Selected passage –
Zaruhi Kavaljian (Zaruhi Kavalcian, Զարուհի Քավալջյան, 1877 – June 10, 1969), first female physician of Armenian descent in Turkey.

== Life and education==
Zaruhi Kavaljian was born in the city of Adapazar, Turkey, in the family of doctor Serob Kavaljian, who had graduated from the Boston University School of Medicine. He had worked as a doctor in Adapazar and Izmit. After graduating from the American College of Girls of Adapazar in 1898, Kavaljian left for the United States since in the Ottoman Empire women were not allowed to study medicine. In 1903 she graduated from the University of Illinois College of Medicine and in 1904 she returned to Adapazar and worked as a doctor with her father meanwhile she taught biology at the American College.

During World War I Kavaljian worked in the institutions providing assistance to the wounded. In 1921 Zaruhi, together with American College of Girls of Adapazar, moved to Üsküdar district of Istanbul.

Alongside medicine, Zaruhi taught at the American Girls’ College of Üsküdar where she was known as Dector Kaval.

==Death==
Zaruhi died on June 10, 1969. She is buried in the Armenian Protestant Cemetery of Ferriccio.

Information provided –
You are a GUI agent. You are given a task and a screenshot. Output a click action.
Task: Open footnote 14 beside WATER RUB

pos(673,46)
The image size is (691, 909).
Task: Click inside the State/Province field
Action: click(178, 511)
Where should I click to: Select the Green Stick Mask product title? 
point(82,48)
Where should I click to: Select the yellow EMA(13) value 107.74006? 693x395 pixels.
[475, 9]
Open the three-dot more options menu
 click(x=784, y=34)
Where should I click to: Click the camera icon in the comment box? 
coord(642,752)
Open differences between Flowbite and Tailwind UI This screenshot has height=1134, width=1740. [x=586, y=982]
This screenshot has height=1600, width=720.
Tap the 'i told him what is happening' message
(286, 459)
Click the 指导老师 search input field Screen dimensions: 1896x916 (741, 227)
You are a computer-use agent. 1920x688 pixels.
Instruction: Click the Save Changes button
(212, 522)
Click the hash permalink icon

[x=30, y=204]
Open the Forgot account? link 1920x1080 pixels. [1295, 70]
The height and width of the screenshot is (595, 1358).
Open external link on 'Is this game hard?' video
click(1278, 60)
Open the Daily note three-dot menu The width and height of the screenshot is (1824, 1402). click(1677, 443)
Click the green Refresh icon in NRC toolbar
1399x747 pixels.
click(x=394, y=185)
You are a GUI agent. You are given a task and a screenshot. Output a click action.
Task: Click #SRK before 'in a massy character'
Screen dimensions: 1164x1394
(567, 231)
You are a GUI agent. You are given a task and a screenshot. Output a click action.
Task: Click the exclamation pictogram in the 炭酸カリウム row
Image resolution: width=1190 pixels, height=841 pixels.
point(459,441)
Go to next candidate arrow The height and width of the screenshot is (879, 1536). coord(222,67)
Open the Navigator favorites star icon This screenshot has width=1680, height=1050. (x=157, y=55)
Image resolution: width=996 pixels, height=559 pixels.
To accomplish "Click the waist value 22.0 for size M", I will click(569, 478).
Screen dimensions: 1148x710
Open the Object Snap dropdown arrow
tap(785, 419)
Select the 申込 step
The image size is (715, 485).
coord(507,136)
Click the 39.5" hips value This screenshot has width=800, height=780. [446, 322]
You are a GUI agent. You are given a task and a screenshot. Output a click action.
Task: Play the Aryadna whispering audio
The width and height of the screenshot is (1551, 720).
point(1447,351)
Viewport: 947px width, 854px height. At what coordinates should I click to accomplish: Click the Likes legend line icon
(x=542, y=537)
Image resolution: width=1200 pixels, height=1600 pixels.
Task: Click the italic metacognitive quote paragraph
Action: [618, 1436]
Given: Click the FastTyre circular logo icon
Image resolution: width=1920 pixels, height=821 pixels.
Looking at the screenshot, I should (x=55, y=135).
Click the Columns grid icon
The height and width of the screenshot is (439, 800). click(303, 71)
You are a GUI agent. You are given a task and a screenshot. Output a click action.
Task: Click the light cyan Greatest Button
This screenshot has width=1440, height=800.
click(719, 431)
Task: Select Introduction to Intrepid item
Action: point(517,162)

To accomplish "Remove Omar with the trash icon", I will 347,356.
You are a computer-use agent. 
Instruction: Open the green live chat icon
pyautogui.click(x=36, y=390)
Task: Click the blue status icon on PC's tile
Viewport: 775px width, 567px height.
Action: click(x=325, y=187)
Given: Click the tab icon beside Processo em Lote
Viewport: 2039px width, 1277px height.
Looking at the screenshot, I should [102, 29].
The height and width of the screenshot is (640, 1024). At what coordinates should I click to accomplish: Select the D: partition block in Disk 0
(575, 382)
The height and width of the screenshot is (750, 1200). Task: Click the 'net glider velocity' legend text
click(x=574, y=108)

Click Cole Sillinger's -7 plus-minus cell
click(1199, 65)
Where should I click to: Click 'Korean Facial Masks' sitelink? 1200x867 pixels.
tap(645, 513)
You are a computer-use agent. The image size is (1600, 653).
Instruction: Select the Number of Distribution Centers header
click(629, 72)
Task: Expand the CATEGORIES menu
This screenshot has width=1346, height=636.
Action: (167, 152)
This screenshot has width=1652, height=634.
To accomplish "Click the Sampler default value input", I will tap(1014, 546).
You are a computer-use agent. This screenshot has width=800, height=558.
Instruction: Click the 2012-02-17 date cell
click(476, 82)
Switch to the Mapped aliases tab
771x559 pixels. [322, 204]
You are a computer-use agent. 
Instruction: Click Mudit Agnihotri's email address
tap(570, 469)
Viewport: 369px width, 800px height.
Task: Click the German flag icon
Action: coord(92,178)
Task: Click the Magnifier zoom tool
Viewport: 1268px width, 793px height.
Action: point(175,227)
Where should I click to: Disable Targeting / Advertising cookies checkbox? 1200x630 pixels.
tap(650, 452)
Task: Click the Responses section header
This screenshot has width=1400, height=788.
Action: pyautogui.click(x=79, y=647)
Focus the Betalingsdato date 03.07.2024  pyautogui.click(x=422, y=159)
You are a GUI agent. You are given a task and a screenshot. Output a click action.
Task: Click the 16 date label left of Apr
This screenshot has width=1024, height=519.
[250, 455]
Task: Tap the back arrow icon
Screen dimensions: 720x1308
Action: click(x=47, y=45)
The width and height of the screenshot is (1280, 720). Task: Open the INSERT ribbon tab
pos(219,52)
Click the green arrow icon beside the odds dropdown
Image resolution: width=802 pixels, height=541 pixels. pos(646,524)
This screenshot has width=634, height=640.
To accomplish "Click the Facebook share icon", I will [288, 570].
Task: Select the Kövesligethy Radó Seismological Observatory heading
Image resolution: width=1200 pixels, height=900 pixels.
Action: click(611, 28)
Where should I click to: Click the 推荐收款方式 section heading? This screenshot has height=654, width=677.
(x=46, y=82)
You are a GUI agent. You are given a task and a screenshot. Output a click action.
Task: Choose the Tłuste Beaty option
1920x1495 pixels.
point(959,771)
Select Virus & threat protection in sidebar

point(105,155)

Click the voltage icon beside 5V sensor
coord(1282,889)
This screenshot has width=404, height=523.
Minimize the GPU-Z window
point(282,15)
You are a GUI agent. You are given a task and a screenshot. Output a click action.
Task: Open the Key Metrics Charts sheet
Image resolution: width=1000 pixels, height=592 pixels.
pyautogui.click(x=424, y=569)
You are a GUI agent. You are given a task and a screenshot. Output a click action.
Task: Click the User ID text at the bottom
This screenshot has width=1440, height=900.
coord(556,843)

Exercise –
According to the passage on Zaruhi Kavaljian, from which school did she graduate in 1903?

Solved exercise –
The University of Illinois College of Medicine